In Saving the Holy Sepulchre, Cohen of Hebrew University of Jerusalem offers a full account of the repairs, begun in the 1950s, to Jerusalem’s Church of the Holy Sepulchre, purported to be Jesus’s burial site. Cohen is well-versed in the political details of the repair project as well as the religious and international struggles that accompanied it.
Most of Cohen’s story involves the arguments, claims, and counterclaims that carried the project from its multiple planning stages to eventual completion. After a particularly strong earthquake in 1927, it was clear that the church would need repairs. Even before the earthquake, the church had been damaged by fire and by some significant sectarian fighting within the building. Despite this clearly perceived need, several decades passed before actual construction got underway.
Cohen conducted over twenty interviews with people involved with or knowledgeable about the reconstruction. He also relied on archival sources, newspaper articles, and scholarly literature on the church. He concentrates his historical effort on the Status Quo agreement of 1852, which assures the custodianship of the church to several religious (and nationally associated) groups, and the ways in which it was upheld (and disputed) in the century that followed. While all of the claimants understood that repairs were necessary, none wanted to allow the others to move forward for fear of somehow ceding their own rights. One of the more interesting sub-stories Cohen relates is of an Italian-based plan to demolish the entire building and rebuild it from scratch. Almost all parties involved objected to this plan.

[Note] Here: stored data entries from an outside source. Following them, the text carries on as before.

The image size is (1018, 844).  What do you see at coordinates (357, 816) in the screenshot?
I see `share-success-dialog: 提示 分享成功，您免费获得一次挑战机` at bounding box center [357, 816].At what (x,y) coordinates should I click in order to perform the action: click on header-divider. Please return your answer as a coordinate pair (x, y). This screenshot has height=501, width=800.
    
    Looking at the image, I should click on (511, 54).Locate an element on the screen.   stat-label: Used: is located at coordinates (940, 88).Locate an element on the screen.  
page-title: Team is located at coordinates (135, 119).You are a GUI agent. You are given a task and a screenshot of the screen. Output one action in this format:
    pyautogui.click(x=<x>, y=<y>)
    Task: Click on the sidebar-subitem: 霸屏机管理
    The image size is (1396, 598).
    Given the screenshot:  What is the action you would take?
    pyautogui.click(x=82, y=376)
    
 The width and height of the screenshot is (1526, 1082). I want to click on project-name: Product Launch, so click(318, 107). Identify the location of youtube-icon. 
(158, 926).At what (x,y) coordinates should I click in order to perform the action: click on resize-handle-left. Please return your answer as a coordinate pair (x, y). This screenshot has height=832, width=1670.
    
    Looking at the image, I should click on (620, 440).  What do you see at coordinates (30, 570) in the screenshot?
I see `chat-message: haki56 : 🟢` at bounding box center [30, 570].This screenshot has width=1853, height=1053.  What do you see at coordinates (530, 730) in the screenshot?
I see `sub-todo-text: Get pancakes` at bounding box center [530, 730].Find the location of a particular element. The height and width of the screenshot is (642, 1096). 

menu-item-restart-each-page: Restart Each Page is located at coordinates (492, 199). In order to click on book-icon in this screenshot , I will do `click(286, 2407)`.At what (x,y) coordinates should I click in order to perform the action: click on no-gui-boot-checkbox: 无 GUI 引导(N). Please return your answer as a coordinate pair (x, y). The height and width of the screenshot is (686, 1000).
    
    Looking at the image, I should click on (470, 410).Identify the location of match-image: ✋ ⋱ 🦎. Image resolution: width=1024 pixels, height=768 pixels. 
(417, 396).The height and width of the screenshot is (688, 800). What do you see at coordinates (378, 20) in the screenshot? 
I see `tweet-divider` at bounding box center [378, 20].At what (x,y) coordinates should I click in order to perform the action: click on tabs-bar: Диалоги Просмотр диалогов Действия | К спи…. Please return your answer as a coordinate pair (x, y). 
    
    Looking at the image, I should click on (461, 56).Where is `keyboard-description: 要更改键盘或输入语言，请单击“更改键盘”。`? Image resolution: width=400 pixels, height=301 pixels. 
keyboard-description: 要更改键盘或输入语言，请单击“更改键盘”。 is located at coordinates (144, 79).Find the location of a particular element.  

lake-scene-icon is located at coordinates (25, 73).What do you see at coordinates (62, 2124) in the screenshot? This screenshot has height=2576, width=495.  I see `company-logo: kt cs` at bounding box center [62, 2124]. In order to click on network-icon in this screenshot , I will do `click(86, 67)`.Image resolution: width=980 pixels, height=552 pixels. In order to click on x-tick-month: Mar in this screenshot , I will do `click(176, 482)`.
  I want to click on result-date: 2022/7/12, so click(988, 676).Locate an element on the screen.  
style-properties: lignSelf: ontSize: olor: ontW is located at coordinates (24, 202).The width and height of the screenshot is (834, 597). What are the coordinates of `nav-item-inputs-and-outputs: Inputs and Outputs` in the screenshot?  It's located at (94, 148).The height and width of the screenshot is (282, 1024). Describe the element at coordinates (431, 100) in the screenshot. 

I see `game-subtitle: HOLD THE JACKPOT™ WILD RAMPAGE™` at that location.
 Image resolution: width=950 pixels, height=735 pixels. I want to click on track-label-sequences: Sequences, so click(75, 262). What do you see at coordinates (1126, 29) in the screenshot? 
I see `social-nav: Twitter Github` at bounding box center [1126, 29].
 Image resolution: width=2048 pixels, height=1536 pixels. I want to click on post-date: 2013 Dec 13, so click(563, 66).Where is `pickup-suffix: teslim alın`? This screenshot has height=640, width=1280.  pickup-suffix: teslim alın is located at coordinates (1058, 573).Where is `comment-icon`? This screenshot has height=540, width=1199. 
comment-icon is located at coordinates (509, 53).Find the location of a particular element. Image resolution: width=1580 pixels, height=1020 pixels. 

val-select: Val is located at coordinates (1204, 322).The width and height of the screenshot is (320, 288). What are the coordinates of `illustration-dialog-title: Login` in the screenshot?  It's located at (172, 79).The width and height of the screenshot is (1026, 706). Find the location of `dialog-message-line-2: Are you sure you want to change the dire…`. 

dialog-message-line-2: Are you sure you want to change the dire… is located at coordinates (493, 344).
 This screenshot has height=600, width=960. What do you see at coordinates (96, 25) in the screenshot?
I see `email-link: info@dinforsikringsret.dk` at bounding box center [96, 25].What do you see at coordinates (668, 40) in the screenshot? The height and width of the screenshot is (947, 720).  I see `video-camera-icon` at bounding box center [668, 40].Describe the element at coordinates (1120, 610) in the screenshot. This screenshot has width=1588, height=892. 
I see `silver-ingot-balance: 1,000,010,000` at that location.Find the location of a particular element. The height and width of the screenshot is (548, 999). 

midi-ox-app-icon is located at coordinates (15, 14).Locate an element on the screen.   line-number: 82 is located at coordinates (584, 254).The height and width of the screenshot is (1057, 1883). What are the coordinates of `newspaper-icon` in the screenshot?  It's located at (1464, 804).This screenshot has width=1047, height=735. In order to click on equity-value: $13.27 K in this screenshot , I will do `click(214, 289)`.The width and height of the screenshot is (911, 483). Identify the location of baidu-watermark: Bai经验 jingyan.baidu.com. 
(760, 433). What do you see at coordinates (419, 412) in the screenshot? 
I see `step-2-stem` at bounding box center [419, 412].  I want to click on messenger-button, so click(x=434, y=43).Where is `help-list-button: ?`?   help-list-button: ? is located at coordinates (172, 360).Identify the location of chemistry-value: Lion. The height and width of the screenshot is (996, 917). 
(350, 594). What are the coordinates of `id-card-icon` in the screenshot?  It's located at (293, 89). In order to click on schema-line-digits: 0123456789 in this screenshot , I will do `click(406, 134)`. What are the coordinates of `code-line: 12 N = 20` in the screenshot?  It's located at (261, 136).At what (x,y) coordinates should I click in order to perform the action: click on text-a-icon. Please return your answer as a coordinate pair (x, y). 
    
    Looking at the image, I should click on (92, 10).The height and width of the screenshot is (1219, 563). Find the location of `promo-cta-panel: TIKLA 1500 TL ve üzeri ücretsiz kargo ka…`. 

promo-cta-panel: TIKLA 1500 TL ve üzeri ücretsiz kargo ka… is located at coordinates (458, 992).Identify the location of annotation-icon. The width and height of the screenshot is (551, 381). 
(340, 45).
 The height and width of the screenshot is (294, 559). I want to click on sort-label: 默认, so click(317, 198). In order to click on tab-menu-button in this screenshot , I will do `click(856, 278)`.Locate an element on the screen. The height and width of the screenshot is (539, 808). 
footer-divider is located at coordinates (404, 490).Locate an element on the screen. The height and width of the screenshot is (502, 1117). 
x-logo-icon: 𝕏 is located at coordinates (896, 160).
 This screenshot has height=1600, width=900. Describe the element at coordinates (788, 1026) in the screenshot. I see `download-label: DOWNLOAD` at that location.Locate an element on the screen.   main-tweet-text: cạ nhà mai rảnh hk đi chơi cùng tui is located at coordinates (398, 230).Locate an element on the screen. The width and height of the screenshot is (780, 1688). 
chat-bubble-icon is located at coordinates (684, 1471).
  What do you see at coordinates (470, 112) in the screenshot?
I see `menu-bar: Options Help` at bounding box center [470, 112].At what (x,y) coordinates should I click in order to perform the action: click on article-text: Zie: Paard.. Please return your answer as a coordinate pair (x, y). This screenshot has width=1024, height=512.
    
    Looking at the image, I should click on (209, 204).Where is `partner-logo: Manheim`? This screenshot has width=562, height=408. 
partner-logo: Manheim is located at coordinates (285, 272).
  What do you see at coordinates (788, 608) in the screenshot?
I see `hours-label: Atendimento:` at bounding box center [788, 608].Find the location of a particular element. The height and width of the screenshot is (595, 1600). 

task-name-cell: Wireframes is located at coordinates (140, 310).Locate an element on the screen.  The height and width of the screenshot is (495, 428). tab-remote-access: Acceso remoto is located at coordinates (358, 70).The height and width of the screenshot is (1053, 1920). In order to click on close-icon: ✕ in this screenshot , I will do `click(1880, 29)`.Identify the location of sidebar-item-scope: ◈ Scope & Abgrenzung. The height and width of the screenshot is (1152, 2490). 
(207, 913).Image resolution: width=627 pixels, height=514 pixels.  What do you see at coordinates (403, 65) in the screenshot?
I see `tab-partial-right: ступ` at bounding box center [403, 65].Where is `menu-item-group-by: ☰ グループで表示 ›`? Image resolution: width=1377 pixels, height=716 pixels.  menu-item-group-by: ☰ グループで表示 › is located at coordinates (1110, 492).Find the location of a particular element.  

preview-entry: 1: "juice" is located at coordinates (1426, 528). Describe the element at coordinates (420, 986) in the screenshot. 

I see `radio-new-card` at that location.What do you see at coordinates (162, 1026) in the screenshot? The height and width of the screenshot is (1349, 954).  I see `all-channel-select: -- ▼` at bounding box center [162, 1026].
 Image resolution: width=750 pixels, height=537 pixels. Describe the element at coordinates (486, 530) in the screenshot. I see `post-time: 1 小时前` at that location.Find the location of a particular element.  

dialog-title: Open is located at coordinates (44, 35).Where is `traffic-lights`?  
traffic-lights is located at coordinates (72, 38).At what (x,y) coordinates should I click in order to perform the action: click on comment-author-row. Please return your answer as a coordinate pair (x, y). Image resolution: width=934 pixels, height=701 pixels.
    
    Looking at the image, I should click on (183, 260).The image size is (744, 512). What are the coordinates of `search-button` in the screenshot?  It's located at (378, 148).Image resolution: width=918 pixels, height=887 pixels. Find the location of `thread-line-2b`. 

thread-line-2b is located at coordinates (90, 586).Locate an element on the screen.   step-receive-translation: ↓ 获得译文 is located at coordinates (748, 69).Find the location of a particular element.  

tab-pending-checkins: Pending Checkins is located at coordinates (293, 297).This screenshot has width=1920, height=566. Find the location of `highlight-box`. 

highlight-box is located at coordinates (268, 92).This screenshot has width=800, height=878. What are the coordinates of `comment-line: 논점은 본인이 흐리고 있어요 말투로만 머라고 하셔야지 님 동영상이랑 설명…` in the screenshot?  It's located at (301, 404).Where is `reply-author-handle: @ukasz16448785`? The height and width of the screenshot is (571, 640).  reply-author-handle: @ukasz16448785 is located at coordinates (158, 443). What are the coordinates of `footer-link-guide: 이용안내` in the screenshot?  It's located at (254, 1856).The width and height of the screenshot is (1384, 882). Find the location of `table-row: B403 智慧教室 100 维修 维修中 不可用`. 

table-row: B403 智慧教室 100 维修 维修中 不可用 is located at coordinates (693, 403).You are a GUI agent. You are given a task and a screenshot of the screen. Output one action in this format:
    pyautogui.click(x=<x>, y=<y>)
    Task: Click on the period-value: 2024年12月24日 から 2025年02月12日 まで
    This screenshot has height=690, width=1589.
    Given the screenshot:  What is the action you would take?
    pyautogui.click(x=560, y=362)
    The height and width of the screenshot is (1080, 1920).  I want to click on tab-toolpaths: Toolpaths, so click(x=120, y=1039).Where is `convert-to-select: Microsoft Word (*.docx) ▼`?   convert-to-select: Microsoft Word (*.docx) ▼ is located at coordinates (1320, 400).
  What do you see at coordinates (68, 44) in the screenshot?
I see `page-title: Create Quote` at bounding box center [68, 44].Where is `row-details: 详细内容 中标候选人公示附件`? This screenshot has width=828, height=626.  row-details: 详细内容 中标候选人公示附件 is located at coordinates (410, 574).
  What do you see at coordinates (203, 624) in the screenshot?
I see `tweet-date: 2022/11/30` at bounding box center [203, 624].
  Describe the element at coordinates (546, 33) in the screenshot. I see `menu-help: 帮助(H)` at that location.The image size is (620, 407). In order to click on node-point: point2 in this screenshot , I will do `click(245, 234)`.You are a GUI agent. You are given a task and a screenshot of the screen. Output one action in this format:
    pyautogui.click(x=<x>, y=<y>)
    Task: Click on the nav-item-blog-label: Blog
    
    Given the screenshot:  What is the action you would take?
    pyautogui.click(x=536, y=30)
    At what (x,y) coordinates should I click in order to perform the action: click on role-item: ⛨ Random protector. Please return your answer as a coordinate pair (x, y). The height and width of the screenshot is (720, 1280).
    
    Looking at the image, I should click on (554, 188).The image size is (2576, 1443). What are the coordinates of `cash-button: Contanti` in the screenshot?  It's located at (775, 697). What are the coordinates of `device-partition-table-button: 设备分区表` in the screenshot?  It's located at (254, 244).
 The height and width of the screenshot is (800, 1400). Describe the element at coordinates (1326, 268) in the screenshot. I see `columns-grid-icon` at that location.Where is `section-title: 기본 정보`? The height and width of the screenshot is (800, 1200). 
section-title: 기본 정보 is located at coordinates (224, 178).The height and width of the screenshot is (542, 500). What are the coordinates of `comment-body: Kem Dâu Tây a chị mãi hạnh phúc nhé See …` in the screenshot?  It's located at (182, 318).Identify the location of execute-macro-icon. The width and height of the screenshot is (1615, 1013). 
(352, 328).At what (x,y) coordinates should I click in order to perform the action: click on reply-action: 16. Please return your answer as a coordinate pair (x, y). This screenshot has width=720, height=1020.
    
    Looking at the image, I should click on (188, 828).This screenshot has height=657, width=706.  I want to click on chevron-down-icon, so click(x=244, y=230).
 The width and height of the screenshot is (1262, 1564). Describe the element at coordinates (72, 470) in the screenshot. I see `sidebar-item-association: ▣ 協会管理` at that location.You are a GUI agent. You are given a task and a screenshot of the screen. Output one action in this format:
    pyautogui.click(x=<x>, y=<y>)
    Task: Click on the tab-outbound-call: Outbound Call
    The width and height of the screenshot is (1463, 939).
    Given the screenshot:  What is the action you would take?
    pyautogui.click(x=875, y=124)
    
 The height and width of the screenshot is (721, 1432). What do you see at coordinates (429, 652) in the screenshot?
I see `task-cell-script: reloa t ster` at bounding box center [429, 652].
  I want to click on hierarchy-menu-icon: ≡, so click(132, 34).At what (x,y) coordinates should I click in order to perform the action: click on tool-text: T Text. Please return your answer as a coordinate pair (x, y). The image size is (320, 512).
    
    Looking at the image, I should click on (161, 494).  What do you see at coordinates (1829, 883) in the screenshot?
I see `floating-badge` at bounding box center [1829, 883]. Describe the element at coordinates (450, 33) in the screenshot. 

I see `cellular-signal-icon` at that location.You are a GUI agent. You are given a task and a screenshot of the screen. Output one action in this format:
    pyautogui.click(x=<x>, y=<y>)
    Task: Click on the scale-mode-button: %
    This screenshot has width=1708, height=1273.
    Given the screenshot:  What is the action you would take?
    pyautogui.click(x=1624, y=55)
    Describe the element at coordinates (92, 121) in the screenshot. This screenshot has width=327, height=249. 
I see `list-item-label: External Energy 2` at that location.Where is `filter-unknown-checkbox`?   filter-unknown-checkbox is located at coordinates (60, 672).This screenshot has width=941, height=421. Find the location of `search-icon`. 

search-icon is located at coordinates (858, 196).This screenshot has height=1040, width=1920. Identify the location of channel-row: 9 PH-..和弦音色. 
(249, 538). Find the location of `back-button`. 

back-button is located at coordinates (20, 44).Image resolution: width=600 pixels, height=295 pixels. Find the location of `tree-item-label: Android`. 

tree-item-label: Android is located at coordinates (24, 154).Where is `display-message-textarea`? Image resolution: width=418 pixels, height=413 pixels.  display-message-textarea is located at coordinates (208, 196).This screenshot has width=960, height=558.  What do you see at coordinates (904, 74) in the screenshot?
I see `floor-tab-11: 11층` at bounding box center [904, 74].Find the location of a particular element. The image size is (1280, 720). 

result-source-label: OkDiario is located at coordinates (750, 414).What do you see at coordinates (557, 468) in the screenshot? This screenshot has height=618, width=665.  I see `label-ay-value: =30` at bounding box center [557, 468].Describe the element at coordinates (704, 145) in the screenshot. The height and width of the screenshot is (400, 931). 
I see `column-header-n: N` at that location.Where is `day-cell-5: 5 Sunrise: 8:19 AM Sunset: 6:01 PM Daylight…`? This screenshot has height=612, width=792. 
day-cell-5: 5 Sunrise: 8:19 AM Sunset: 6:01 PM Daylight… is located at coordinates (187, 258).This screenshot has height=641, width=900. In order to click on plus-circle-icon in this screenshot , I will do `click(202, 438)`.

The volume reads well as a narrative although subheadings and dates on the chapters would have helped the historically-oriented reader interested in a full chronological overview. Cohen also skims over the architectural history of the building, which would have been of interest to art and general historians. That said, Saving the Holy Sepulchre is a complete and very useful accounting of the modern history of the church. It is more than just a story about fixing a building; it is one that reflects the contentious nature of centuries-old claims of religious dominance in Jerusalem and international claims on holy places.